• _Try it_: Lines from the line with "Task: Open video in picture-in-picture mode" to the line with "Place cursor in" in the entries below, and only those, must be output exactly, with both ends included.

• _Data to process_:
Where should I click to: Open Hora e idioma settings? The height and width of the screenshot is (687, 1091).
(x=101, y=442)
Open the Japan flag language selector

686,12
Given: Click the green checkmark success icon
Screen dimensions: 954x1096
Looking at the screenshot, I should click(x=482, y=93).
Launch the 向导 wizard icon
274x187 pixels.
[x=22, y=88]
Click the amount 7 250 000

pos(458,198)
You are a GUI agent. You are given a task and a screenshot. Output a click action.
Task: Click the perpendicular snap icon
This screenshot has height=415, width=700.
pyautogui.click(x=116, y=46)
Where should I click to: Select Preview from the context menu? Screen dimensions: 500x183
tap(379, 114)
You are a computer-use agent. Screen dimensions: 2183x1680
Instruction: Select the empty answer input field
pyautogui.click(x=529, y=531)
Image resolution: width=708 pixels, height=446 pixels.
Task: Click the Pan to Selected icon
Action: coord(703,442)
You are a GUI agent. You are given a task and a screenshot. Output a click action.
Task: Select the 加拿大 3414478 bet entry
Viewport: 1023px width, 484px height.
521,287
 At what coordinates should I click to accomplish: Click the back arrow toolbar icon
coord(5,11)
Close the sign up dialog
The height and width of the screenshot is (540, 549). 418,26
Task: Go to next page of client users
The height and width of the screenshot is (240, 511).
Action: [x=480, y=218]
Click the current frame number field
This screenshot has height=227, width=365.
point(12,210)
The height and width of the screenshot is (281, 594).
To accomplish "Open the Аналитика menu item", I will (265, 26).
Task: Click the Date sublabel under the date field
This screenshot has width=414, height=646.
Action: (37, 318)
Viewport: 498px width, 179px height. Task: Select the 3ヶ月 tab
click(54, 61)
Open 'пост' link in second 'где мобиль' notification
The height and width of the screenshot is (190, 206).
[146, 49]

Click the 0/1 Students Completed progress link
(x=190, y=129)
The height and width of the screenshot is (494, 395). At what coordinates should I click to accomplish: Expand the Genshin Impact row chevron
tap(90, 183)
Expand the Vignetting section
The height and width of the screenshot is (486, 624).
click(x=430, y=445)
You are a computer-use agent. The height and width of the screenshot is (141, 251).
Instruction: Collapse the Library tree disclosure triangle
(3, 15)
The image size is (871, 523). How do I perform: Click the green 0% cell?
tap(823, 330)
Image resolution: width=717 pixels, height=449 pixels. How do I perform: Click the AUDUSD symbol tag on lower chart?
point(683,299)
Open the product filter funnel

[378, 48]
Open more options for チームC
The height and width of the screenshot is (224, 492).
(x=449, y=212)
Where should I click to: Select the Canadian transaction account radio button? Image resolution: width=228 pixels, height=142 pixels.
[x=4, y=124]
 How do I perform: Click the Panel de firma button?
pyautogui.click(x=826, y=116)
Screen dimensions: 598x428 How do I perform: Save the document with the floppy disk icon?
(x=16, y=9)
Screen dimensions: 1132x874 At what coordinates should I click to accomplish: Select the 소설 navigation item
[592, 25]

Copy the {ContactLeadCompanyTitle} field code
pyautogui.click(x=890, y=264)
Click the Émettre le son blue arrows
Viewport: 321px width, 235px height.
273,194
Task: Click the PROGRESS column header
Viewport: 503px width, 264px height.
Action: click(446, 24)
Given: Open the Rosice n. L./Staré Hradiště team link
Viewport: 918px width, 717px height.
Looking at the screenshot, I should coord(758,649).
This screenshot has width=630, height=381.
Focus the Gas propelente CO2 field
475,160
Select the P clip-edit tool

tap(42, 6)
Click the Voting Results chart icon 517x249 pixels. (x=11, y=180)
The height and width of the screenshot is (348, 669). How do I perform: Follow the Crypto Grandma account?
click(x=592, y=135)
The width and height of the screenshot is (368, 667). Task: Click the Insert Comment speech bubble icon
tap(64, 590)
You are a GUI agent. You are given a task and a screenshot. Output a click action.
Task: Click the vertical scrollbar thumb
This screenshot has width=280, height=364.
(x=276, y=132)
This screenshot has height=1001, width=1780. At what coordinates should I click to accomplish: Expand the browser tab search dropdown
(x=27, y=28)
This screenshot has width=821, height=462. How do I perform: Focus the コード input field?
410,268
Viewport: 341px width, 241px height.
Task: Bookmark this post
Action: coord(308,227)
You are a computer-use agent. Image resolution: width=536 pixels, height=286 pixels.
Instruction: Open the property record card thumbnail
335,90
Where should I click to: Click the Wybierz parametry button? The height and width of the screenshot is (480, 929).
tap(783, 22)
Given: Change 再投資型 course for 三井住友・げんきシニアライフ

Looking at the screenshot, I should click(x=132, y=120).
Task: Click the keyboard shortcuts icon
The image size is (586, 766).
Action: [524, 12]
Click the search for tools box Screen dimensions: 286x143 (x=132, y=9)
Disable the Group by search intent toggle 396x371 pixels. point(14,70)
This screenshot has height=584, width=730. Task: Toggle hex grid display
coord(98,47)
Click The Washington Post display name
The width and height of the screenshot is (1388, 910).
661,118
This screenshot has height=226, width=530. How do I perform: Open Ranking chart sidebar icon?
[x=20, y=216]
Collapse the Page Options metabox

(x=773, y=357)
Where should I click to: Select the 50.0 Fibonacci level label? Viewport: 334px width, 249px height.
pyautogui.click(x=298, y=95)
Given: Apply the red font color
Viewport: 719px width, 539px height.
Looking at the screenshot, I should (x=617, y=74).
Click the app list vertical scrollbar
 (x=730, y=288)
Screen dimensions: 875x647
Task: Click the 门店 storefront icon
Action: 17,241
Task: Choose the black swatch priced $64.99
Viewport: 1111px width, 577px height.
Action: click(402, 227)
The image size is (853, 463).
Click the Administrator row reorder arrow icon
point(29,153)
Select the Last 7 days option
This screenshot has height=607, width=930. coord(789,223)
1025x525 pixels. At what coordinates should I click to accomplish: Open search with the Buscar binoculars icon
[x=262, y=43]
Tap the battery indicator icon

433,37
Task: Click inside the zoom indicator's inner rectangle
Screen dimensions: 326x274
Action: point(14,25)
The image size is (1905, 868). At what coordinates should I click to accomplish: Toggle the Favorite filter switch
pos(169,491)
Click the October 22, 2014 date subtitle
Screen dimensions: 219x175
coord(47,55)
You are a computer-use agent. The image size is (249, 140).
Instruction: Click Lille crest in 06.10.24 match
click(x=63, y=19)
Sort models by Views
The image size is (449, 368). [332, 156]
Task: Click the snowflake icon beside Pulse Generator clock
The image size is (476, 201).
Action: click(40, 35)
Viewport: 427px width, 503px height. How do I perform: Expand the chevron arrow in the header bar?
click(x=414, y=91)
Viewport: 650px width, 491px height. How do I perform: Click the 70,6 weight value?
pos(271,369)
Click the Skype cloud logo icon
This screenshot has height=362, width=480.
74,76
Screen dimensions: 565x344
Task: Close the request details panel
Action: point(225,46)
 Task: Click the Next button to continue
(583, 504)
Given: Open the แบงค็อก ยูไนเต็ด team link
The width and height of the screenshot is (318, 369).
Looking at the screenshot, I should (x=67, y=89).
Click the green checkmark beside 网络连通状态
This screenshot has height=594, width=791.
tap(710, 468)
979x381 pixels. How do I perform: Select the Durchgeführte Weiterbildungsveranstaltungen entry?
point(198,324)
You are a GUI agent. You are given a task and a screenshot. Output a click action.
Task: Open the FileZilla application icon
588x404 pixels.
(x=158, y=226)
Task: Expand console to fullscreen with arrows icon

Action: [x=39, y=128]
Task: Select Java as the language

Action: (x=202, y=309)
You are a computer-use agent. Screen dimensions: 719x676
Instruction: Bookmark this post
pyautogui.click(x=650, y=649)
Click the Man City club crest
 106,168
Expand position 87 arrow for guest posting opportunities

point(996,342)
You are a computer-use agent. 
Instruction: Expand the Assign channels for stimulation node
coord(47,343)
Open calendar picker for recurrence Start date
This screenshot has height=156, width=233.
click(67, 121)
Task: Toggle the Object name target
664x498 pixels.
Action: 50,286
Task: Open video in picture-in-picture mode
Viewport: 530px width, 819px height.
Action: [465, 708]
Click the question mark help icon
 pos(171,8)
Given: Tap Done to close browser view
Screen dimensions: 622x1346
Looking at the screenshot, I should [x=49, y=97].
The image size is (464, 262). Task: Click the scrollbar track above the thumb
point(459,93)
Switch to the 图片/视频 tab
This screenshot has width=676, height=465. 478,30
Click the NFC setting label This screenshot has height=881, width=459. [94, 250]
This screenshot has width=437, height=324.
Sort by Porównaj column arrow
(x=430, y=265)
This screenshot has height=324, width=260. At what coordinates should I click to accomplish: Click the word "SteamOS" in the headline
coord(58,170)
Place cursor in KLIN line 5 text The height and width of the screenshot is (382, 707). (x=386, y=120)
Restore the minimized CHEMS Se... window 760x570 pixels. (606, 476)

• _Answer box_:
Task: Open video in picture-in-picture mode
Viewport: 530px width, 819px height.
Action: [465, 708]
Click the question mark help icon
 pos(171,8)
Given: Tap Done to close browser view
Screen dimensions: 622x1346
Looking at the screenshot, I should [x=49, y=97].
The image size is (464, 262). Task: Click the scrollbar track above the thumb
point(459,93)
Switch to the 图片/视频 tab
This screenshot has width=676, height=465. 478,30
Click the NFC setting label This screenshot has height=881, width=459. [94, 250]
This screenshot has width=437, height=324.
Sort by Porównaj column arrow
(x=430, y=265)
This screenshot has height=324, width=260. At what coordinates should I click to accomplish: Click the word "SteamOS" in the headline
coord(58,170)
Place cursor in KLIN line 5 text The height and width of the screenshot is (382, 707). (x=386, y=120)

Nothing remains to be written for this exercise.